Chief Gutu Urges Subjects to Build for Themselves, Not Their Children
Retired Colonel Mutero Johane Masanganise, a former schools’ inspector and Zanla combatant, died at the age of 64 in Masvingo and was declared a provincial hero. At his funeral, Chief Gutu made a statement that caught the attention of many. He urged his subjects to build homes for themselves and not for their children. The chief used his late brother Masanganise’s unoccupied and unmaintained house as an example of what could happen when people build homes with the future generation in mind.
The Importance of Building for Oneself
Chief Gutu spoke about how his late brother Masanganise built a big house for his children, but after they left to start their own lives, the house became unoccupied and unmaintained. The chief emphasized the importance of building homes for oneself and not for the next generation. “We must build for ourselves and not for our children. Our children can always build their own homes. We need to take care of ourselves first and not neglect ourselves in the name of building a legacy,” Chief Gutu stated.
Reaction to the Statement
The chief’s statement has sparked a lot of reactions, with many people agreeing with him. Some people believe that building homes for oneself is the best way to secure a future, while others argue that building for the next generation is a way to leave a legacy. Despite the varied opinions, the chief’s words have brought the importance of building for oneself to the forefront.
More On Col Masanganise
The late Zanla combatant, Retired Colonel Mutero Johane Masanganise (64) died in Masvingo and was declared a provincial hero.
Masanganise was, however, not buried at the Provincial Heroes Acre in Masvingo after his family made presentations to have him laid to rest at his rural homestead at Mudzitiri Village in Gutu Central on Saturday.
The Chipinge Times reports that Col Masanganise worked in the Zanla logistics departments during the liberation struggle.
His elder brother Professor Rangarirai Masanganise said his brother’s sudden death came as a great shock as the deceased spent his last day at his farm and had also spoken to him at length on the day.
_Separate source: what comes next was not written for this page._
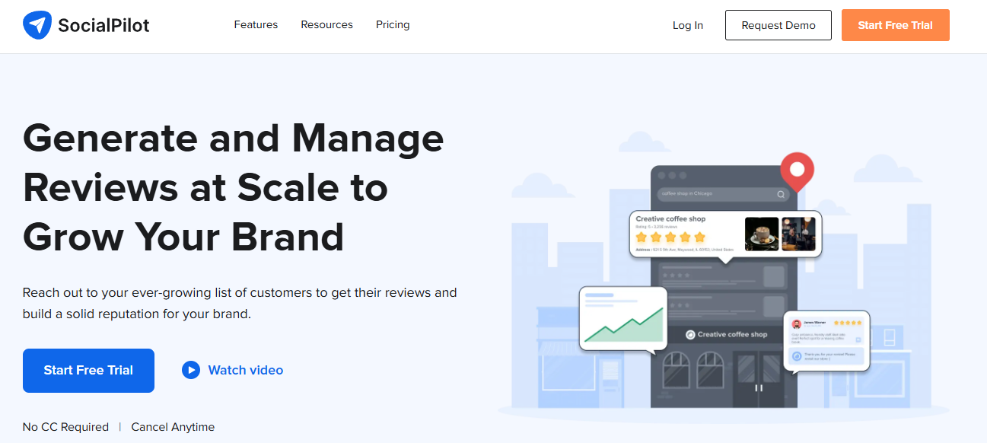Screen dimensions: 987x443
Task: Click the cafe interior photo thumbnail
Action: [798, 234]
He did not make any complaints about his health, although he suffered from diabetes.
“After talking to him earlier in the day I called at night only to be told that he was at Masvingo Provincial Hospital and he was no longer talking. A little while later he passed on,” said Professor Masanganise.
He described his late brother as hardworking, principled, jovial and loving father, husband and sibling.
He attended schools which include Chamisa, Mutunduru and Waddilove Primary schools and Mutero Secondary school. He was a qualified mechanical engineer.
Rtd Col Masanganise who was a member of the RCZ was survived by his wife Annanciata Yeukai Masanganise knee Chibukwa, 14 children, 4 boys and 10 girls.